By 8.30am we were fully packed in our rain suits and headed off to our next destination – Launceston. We checked our map to see where we could buy lunch and decided to do that in one of the next villages on our way. Beginner’s mistake number one. About three hours later and slightly getting hungry we noticed that the village dots on our map weren’t real villages but just a few houses, nothing more. We actually had passed one village without even noticing it. Thankfully there was a farmer walking up the street we could ask. The next little town on our way was about 40km away with many hills in between. No way we could do that distance without any food. So we had to turn again and cycled to a small Port town where we bought our lunch, got freezing cold – it was still raining – and had a yummy hot chocolate at a coffee shop next door. As it was still heavily raining and about ten people had told us by now that it wasn’t a good day for a bike ride, we thought it to be a good idea to stay at the campsite of the village instead of continuing our journey to Launceston. There we enjoyed the luxury of a fully equipped camp kitchen, a heating and a grumpy owner. When we asked if we could sleep in the kitchen because of the heavy rain he was quite annoyed with us, of course this wasn’t possible. That night we noticed that our tent wasn’t waterproof anymore at the bottom. Nice prospect!
The next day the weather wouldn’t improve a bit. We waited until 10am and as the sky looked a little clearer we put our heads down and went off. Not even ten minutes later we cycled through a heavy hail storm, with hail almost piercing our faces. But brave as we still were we continued cycling and the hail storm turned into heavy rain and then into light rain and then even into a little sunshine. We used a small rain-free slot for our lunch and got immediately freezing cold again. The landscape we cycled through was stunning, very green, a lot of eucalypt forests, some lakes and winding rivers and a lot of hills. Long ones and short ones, steep ones and easy ones, but each climb was followed by a downhill just to go up again a few seconds later. We were so glad that we hadn’t continued our journey the day before as we would have never made it to anywhere.
We desperately wanted to arrive in Launceston, as we had another host there waiting for us and we couldn’t delay our arrival by another day as Chris would be away for the weekend.
By 2pm we noticed that we didn’t make any progress.

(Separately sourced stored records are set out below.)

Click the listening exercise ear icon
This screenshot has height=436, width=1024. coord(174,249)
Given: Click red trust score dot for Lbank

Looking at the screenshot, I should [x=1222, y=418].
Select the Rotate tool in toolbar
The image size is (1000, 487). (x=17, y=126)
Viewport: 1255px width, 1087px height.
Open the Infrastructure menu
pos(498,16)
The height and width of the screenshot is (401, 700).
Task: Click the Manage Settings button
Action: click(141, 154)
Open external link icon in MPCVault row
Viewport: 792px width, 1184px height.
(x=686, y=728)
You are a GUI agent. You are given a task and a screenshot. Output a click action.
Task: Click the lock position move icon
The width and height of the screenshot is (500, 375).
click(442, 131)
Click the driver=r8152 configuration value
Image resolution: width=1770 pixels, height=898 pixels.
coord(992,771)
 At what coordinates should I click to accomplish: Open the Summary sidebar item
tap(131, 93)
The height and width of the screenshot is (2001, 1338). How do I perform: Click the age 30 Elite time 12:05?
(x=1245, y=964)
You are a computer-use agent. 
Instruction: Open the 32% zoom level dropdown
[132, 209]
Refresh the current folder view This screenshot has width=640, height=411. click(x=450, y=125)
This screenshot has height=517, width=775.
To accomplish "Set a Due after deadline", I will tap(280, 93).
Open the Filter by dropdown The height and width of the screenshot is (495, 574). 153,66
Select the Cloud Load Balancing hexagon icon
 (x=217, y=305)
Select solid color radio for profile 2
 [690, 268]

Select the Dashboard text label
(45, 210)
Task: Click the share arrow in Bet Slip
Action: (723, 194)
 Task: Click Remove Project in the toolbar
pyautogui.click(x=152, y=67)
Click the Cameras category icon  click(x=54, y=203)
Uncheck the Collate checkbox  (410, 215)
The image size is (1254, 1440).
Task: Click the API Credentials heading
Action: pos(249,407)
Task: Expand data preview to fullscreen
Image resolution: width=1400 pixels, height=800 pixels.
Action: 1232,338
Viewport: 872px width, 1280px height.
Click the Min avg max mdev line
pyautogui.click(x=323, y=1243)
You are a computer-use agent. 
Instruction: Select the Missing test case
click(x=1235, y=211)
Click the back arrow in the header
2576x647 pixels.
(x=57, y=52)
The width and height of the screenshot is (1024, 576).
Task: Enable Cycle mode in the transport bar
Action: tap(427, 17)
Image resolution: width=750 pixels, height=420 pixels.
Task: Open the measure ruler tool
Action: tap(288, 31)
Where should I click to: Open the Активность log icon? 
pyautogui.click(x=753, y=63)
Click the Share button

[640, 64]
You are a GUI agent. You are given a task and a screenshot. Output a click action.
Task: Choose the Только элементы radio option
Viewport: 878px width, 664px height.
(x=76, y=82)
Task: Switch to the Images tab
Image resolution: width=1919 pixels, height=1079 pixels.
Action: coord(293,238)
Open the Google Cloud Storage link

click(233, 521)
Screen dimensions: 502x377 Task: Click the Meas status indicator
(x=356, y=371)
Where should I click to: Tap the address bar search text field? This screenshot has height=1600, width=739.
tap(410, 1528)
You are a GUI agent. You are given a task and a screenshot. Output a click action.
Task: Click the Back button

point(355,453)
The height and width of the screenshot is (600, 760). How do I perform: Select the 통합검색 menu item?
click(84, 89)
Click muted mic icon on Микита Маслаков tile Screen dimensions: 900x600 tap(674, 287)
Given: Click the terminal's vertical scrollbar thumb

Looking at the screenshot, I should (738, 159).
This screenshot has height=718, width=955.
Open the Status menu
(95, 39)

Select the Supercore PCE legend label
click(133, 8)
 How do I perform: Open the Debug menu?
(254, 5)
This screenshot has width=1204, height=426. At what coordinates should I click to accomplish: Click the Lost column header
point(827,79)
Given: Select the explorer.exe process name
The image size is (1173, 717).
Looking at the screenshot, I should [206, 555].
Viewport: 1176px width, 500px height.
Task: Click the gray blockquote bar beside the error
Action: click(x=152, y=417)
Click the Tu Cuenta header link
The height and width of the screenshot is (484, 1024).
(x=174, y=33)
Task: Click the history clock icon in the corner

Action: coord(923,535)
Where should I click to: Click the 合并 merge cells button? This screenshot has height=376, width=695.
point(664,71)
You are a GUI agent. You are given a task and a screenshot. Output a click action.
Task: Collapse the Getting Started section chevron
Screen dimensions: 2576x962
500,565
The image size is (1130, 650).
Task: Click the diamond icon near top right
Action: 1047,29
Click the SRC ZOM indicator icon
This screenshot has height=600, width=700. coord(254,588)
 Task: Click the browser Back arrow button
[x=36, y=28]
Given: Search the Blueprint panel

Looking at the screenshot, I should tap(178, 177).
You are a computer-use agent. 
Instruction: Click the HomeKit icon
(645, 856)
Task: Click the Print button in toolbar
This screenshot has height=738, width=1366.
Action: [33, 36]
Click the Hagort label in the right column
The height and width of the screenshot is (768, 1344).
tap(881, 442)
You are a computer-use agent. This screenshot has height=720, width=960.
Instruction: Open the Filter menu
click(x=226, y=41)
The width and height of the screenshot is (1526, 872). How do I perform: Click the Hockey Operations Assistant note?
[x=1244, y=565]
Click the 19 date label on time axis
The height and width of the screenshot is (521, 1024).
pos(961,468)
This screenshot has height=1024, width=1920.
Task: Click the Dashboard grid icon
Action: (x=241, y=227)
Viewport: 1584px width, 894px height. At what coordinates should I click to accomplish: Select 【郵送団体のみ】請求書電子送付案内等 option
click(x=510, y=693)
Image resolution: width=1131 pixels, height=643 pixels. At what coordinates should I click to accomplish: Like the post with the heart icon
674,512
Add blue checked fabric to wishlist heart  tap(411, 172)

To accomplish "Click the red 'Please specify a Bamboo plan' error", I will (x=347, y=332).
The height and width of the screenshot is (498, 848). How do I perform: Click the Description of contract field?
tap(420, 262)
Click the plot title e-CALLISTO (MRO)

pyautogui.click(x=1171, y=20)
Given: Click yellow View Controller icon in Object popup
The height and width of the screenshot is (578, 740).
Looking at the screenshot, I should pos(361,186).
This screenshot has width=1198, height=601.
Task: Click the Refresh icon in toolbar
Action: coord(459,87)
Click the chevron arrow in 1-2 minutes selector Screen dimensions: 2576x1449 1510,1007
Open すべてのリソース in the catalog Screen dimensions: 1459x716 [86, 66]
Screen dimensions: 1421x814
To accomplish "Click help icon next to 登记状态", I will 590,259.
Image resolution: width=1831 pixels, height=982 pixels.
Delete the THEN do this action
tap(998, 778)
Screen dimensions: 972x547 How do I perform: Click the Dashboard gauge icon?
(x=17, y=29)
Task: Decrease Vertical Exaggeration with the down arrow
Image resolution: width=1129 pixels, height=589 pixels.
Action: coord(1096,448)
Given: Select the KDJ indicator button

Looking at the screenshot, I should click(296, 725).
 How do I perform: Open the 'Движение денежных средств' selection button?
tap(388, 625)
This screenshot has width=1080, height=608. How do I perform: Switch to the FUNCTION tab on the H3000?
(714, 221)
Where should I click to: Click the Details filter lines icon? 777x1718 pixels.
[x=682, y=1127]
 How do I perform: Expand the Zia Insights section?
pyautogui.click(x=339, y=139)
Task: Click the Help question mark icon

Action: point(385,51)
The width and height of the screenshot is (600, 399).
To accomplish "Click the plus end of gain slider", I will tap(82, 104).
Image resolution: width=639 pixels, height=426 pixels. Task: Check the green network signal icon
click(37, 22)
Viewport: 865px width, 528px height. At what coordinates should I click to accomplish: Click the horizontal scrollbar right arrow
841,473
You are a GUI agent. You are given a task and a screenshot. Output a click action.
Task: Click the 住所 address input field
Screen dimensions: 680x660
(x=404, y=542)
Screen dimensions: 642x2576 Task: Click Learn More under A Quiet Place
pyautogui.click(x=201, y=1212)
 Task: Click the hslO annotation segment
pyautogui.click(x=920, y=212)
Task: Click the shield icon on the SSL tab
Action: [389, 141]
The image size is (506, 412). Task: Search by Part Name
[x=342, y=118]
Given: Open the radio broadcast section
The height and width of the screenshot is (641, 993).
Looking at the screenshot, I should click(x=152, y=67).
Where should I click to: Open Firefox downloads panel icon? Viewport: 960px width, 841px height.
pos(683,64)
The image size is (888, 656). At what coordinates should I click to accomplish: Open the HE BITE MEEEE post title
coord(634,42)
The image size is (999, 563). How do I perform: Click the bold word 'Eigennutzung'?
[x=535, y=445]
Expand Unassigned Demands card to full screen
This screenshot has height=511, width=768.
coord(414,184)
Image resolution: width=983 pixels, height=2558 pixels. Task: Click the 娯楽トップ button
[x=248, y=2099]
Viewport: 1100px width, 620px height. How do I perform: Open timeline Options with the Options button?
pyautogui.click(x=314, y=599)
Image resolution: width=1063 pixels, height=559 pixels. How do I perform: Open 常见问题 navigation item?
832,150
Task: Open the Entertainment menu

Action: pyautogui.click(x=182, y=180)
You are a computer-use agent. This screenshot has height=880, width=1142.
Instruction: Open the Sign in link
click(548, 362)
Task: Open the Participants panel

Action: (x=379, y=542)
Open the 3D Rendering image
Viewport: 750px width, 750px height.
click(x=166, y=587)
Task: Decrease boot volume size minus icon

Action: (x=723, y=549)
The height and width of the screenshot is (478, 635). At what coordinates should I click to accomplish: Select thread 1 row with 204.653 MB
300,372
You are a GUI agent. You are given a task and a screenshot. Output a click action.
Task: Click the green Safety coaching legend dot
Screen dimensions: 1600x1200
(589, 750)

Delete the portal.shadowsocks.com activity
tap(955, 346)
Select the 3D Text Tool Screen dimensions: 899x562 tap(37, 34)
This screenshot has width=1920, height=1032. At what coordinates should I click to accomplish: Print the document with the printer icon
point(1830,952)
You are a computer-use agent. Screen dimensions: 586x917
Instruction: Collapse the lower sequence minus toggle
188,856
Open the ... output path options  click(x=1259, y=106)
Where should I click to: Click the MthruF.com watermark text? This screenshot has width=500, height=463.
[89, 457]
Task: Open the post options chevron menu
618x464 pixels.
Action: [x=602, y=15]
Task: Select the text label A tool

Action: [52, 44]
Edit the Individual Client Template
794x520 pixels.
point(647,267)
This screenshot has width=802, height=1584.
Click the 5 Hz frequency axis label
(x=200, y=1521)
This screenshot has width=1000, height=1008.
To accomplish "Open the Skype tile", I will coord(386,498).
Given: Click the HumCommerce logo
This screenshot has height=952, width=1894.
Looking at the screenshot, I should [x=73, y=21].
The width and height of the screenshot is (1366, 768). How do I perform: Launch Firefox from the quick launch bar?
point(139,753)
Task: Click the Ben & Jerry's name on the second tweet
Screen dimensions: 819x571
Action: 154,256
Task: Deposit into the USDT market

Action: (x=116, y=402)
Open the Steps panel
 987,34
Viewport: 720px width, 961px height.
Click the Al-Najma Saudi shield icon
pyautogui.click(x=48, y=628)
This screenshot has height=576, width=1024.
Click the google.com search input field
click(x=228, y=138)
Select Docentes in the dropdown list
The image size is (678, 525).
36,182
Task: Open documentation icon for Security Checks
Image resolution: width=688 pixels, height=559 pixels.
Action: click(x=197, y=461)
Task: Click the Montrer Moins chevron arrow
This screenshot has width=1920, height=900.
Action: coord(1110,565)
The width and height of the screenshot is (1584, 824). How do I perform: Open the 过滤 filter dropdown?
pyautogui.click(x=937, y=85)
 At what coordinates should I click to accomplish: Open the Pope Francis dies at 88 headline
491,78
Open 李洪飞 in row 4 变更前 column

By now we were fighting against a heavy headwind that made us also crawling downhill at a speed of 8km/h. We pedaled and pedaled but hardly moved on. This day was so frustrating and tiresome and at around 2pm we called Chris to tell him we wouldn’t be able to make it to Launceston as we weren’t even half way. Chris offered us to pick us up and we didn’t hesitate for long and thankfully accepted his offer. He would leave home by 4pm and meet us wherever we would be by then. This gave us another energy kick and we happily pedaled on. And suddenly the direction of the road changed and with a little help of the wind and a road winding downhill we finally made some progress. We met Chris only 15km before his home, loaded all our luggage into his car and cycled the last part light but against the wind. At his home we were welcomed by Barnaby and Sherlock, two wonderful dogs we would have fun with the coming days. Chris cooked us a delicious dinner and we chatted along for the rest of the evening.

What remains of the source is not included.